Given that perimeter of the rectangular sheet= 36cm, Height of cylinder =y base circumference of the cylinder = x = 2pir
So x+y = 36/2 = 18 , y = 18-x, so height of the cylinder = 18-x and radius of cylinder = x/2pi
So volume of cylinder = pir^2h = pi(x/2pi)^2* (18-x) = (x^2* (18-x))/(4pi)
Let f(x) = (x^2(18-x))/(4pi)
We need to maximise this volume function.
So f'(x) = (1/4pi) ( -x^2 + 2x(18-x))= (1/4pi)(x)(-x+36-2x)= (1/4pi)(x)(-3x+36)

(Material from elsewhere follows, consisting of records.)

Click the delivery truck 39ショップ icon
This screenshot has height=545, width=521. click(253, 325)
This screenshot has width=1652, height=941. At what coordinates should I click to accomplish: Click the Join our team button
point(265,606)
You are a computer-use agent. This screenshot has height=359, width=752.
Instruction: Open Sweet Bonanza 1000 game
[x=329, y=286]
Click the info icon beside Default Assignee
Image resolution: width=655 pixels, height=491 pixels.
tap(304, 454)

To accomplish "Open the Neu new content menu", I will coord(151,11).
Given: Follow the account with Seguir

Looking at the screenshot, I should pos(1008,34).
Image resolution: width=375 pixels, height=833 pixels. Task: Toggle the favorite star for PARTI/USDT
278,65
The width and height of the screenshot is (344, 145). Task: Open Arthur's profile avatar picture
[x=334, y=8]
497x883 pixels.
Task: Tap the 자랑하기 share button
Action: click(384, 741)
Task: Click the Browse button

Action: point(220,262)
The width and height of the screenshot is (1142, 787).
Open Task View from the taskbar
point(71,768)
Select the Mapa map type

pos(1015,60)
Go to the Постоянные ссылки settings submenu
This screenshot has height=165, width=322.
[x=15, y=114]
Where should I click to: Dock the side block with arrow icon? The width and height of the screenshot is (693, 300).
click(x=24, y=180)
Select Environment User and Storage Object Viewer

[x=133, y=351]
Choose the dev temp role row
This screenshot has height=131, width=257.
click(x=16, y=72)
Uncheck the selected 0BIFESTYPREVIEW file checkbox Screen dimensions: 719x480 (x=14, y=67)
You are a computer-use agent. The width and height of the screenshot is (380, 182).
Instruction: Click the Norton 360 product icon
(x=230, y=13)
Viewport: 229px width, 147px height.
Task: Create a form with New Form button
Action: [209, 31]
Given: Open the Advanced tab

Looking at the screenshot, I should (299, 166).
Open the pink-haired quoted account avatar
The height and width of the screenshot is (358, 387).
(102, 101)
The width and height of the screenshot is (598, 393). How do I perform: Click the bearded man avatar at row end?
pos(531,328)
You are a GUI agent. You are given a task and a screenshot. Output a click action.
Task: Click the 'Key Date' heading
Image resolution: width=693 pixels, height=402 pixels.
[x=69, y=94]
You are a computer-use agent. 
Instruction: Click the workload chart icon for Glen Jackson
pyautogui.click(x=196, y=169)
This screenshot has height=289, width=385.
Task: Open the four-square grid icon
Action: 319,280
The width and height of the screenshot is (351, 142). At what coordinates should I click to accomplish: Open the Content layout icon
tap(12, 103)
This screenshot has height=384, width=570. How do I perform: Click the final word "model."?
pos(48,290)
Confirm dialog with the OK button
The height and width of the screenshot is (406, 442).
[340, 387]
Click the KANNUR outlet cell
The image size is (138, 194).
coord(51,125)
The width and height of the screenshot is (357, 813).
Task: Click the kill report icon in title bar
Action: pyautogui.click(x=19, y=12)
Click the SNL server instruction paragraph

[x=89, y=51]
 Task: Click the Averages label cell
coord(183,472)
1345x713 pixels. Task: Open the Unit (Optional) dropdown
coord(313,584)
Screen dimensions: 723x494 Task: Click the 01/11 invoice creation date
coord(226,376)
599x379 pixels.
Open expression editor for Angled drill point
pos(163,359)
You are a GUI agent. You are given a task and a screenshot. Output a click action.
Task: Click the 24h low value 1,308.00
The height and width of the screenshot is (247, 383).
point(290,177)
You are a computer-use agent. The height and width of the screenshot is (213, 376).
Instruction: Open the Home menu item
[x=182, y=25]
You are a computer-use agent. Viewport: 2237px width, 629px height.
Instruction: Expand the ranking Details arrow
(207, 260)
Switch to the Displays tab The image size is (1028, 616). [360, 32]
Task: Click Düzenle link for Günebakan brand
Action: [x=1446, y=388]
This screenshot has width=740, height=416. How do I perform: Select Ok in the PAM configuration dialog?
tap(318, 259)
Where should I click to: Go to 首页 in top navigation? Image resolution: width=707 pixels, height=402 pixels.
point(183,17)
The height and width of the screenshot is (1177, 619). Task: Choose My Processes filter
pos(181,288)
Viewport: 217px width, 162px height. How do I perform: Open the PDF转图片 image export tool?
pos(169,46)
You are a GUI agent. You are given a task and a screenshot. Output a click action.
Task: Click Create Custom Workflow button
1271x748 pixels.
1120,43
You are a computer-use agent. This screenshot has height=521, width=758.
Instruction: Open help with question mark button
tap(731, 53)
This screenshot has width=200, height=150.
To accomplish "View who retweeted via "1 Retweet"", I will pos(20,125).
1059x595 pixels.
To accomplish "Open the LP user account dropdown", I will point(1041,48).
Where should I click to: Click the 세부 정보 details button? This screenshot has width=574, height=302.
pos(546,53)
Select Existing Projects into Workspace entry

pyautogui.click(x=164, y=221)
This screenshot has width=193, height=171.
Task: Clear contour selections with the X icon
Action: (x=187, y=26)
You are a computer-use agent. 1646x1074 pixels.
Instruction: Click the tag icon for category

So f'(x) = 0⇒ (1/4pi)(x)(-3x+36)=0⇒x=0 or x= 12
Since x+y = 18, so 0<x<18
f'(x) = (1/4pi)(-3x^2+36x)
So f''(x) = (1/4pi)(-6x+36)⇒ f''(12) = (1/4pi)(-6*12+36) = -9pi <0
So using second derivative test x=12 gives the maximum volume.
Since x+y =18 so 12+y=18 ⇒y = 6
So x=12cm and y = 6cm give the largest volume.